Extract to read >>

╔══

Babies and toddlers transmit COVID-19 to members of their households faster than teens and children above the age of 3, according to new research published in the journal JAMA Pediatrics.
After reviewing data from 6,280 homes, the authors determined that the risk of transmission to other household members was 40% higher when the first infected child was 3 or younger, compared to carriers within a household between the ages of 14 and 17.
Follow-up analysis revealed that 27.3% of children up to 3 years old infected at least one other person in their household before they fully recovered.
“A possible explanation for this finding is that younger children are not able to self-isolate from their caregivers when they are sick, irrespective of the timing of testing,” the authors said.
Young children, of course, are also less likely to follow relevant protocols like hand-washing, and they may fidget with their face masks throughout the day.
Children may be as contagious as adults
In the early days of the pandemic, experts were unclear how contagious COVID-infected kids are because they’re more likely to be asymptomatic carriers. Now we know that many infected people can transmit the virus without having shown any symptoms.
In fact, one of the things that makes the novel coronavirus so challenging is that a large portion of the population is most contagious right before the onset of symptoms — i.e., before they are even aware that they are ill.
Given that younger children may make a full recovery without ever experiencing symptoms, clinicians recommend testing your child if you suspect that they may have been exposed to the virus.
Children under the age of 3 carry a high risk of transmission within a household even when there are no symptoms, when there is no school or childcare involved, and when there are no regional outbreaks.

╚══

Material shown >>
╔══

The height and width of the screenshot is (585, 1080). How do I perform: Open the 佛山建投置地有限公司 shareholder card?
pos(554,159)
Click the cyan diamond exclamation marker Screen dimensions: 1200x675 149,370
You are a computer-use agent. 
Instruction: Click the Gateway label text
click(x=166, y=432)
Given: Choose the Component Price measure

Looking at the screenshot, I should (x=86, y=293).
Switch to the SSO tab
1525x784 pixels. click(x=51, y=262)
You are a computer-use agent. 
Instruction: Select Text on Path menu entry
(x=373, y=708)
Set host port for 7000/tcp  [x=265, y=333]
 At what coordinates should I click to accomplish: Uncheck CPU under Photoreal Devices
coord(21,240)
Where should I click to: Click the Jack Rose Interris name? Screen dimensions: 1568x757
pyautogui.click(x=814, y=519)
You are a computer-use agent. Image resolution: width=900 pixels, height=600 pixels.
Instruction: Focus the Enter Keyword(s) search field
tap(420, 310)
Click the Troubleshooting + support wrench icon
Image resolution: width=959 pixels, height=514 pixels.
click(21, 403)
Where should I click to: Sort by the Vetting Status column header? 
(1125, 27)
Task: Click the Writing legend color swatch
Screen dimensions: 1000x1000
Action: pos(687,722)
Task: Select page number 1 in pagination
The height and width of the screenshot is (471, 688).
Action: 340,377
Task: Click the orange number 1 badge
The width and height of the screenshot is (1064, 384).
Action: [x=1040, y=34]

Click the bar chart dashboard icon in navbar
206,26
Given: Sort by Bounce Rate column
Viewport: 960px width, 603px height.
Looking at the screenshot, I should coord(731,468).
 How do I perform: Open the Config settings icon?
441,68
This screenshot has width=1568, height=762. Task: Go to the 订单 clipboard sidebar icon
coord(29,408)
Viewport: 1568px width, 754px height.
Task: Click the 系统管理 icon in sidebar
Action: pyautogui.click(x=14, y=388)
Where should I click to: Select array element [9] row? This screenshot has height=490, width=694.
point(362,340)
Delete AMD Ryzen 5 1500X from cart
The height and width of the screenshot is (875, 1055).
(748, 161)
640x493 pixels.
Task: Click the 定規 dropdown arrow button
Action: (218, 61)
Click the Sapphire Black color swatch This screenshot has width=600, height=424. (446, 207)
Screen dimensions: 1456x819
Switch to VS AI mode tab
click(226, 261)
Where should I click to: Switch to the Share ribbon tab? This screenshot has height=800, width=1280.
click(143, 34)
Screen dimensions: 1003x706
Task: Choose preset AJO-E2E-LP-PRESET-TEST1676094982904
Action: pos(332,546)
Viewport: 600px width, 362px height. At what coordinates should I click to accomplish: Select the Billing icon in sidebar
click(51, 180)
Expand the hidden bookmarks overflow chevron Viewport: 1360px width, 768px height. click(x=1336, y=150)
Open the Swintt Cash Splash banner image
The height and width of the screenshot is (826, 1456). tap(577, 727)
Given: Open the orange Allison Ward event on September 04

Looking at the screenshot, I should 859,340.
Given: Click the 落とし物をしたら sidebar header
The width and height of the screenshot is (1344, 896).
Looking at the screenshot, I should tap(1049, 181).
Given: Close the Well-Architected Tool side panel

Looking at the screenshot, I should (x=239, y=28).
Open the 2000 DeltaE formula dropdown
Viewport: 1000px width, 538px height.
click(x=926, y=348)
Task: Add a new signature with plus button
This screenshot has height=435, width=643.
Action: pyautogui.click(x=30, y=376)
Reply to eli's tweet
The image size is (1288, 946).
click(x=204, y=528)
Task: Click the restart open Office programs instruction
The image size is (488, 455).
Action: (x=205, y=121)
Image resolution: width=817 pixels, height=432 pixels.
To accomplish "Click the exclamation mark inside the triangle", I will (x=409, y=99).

╚══

Set of tasks >>
A - In the text on COVID-19 in households, swap "symptoms" for "signs" and write out the passage starting at "In fact, one" and ending at "no regional outbreaks.".
B - According to the final sentence of the text on COVID-19 in households, under what circumstances do children under 3 still carry a high risk of transmission within a household?
The lines play no part in this work.

Written responses >>
A -
In fact, one of the things that makes the novel coronavirus so challenging is that a large portion of the population is most contagious right before the onset of signs — i.e., before they are even aware that they are ill.
Given that younger children may make a full recovery without ever experiencing signs, clinicians recommend testing your child if you suspect that they may have been exposed to the virus.
Children under the age of 3 carry a high risk of transmission within a household even when there are no signs, when there is no school or childcare involved, and when there are no regional outbreaks.

B -
- when there are no symptoms
- when there is no school or childcare involved
- when there are no regional outbreaks